Masihkah Kita Butuh Pancasila?
- Ist
VIVA Nasional – Simpati sekaligus miris. Kesan itu yang ada di benak saya ketika mendapati video viral seorang Ketua DPRD Kabupaten Lumajang digojloki mahasiswa gara-gara tidak hafal Pancasila.
Dewan menjadi bahan tertawaan mahasiswa yang mengenakan atribut Himpunan Mahasiswa Islam (HMI) ketika salah melafalkan sila keempat. Ia sempat mengulang bunyi sila keempat, tapi tetap saja salah.
Ketua DPRD Lumajang itu namanya Anang Ahmad Syaifuddin. Dia merupakan politikus PKB dan baru sekali ini duduk di legislatif. Segera setelah peristiwa memalukan itu, Anang menyatakan secara resmi mundur dari jabatan Ketua DPRD Lumajang.

****

**Tugas Anda:**
1. Salin bagian teks kajian yang dimulai pada "Ketua DPRD Lumajang itu" dan berakhir pada "Ketua DPRD Lumajang.".
2. Menurut teks kajian, sila keberapa yang salah dilafalkan oleh Ketua DPRD Lumajang?

**Bagian Data:**

****

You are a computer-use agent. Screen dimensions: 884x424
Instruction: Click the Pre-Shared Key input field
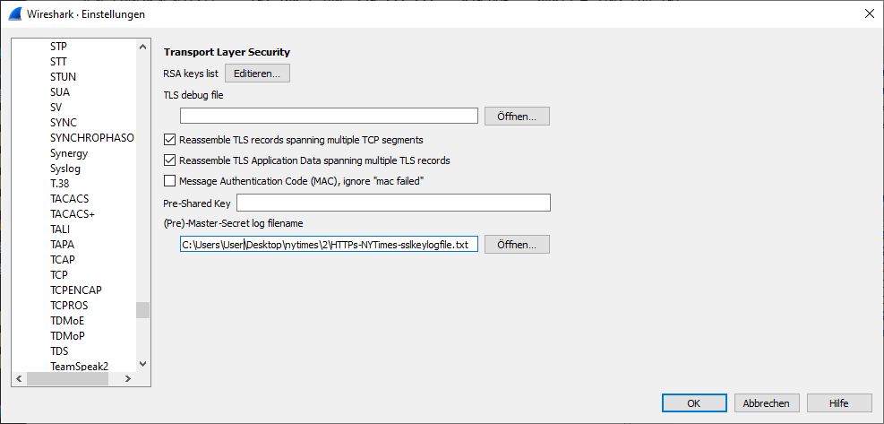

****

**Jawaban Tugas:**
1.
Ketua DPRD Lumajang itu namanya Anang Ahmad Syaifuddin. Dia merupakan politikus PKB dan baru sekali ini duduk di legislatif. Segera setelah peristiwa memalukan itu, Anang menyatakan secara resmi mundur dari jabatan Ketua DPRD Lumajang.

2. Sila keempat.